A physician is assigned a physician id. Physician name and expertise need to be recorded.
Patients can possibly visit the hospital multiple times. Each time a patient visits the hospital, they receive a visit id. For each visit, the admit date when the patient arrives and the discharge date when the patient is released are recorded also. The diagnosis for the reason of the visit needs to be recorded. When a patient visits the hospital, s/he is always assigned an admitting physician.
During each visit, a patient may receive multiple treatments. Each treatment is administered by a physician. When a treatment occurs, the date/time, treatment code, and physician notes all need to be recorded.
Patients receive drug therapies during their visits. Each drug therapy is identified by a therapy id. The date/time the drug therapy was administered, information about the dose, and whether the drug therapy is active need to be recorded. A patient typically has multiple drug therapies during each visit. A given therapy event may include more than one drug.
Drug information is recorded in a hospital formulary (master list of medicines that might be prescribed). Drug information includes a drug id (identifier), drug name, drug type, cost per dose, and price per dose. A specific drug therapy could require multiple drugs (think of an IV composed of several drugs).

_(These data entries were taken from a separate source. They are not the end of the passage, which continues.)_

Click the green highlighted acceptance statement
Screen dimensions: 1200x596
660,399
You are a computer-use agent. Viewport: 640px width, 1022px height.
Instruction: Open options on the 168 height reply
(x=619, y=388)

During the visit, patient vital signs also need to be taken and recorded. The Vital id, date and time it is performed, type of vital (such as Blood pressure, Pulse, Temperature, Respirations and O2 Saturation %, etc.) and the result readings need to be recorded. Vital signs are usually recorded multiple times for each visit. Take an ICU patient as an example, their vital signs are taken as often as every few minutes.
If information provided is insufficient for a decision (e.g. determining the cardinality of a relationship), you can make reasonable assumptions. However, your assumptions must 1) not contradict information provided and 2) should be clearly noted on your models for your reference. You may add a simple key (e.g. customerID) to an entity if there is not a clear choice of an existing attribute that should serve as a primary key.